Message successful rate was met around 4.5k ops/s, while drop rate is almost zero, together with message pushed rate. It means inside BC11 no message is blocked during the test.

Hardware limit is far from reached ✅

Service's CPU didn't meet limit

services' cpu

According to the graph, CPUs are almost idle (CPU reach 1.3 core * 2 = 2.6 / 8 cores) and it usually indicates that our system is meeting I/O blocking or Deadlock.

Redis didn't have load pressure ✅

redis

redis

Based on the graph, I can confirm that I successfully shifted pressure to service from redis by fan-out arch through a one-ticker-one-connection architecture.

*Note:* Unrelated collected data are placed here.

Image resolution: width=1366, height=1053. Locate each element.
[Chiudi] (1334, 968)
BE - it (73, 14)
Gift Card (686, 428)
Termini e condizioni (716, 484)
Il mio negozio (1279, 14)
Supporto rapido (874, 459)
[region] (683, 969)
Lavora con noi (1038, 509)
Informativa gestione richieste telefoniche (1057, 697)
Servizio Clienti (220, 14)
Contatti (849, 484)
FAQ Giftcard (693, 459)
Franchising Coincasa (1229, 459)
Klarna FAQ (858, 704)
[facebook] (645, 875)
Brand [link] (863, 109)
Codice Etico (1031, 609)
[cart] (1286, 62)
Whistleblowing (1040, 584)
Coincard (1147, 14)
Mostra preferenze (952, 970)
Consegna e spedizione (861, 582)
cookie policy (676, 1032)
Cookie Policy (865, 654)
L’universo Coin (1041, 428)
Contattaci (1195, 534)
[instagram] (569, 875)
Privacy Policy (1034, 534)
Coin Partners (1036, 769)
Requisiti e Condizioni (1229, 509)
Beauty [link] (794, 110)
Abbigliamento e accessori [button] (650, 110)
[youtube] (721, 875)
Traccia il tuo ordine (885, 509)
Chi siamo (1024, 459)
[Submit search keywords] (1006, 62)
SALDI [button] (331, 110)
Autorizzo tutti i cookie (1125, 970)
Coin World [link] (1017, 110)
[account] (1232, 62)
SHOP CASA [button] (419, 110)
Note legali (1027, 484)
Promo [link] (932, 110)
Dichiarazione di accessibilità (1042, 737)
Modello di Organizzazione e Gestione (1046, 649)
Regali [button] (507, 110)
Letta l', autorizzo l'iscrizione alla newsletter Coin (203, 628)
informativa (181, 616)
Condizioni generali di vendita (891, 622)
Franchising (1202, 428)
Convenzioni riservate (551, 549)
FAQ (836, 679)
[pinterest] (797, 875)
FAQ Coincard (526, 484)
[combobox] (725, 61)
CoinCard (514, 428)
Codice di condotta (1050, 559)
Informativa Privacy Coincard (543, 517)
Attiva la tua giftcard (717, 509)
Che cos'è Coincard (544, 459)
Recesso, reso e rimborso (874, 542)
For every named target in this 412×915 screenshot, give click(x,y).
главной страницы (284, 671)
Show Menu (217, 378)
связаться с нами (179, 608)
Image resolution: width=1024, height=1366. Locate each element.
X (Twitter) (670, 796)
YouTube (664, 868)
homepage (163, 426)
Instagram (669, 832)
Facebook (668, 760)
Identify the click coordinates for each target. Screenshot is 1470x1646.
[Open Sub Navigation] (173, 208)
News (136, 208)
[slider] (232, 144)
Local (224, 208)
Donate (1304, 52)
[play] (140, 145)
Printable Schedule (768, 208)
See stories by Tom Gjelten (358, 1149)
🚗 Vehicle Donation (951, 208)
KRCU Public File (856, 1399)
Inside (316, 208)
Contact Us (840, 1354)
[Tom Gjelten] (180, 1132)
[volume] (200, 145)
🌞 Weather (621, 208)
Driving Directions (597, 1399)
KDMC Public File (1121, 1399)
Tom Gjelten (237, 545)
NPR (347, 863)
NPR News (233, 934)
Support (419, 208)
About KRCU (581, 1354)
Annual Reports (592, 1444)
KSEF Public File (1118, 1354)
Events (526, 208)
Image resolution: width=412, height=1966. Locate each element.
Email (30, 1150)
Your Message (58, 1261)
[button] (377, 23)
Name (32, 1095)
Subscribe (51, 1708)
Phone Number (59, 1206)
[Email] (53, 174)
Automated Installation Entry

Redis PubSub Connection was leaking ✅

redis pubsub

The Redis PubSub connection number is back to baseline.

Debugging

I thought the issues may be related to the low level network or wrong configuration. So I tried to by pass Docker Desktop Proxy and increase all the congfiguration limits that I could find to see if it can resolve the issue.

By pass Docker Desktop Proxy

In case port proxy is a bottleneck when docker desktop forward inside docker desktop. I created a new temporary K6 container firing test inside of docker desktop to bypass the possible proxy issue.

  k6:
image: grafana/k6:latest
labels:
- "load-test"
volumes:
# load local script
- ./k6/:/scripts
networks:
- lzstock-network
profiles:
- tools
docker compose -p load-test run --rm k6 run /scripts/load-test.js

gRPC MaxConcurrentStreams

I also increased the MaxConcurrentStreams to 65535 to prevent connection drop.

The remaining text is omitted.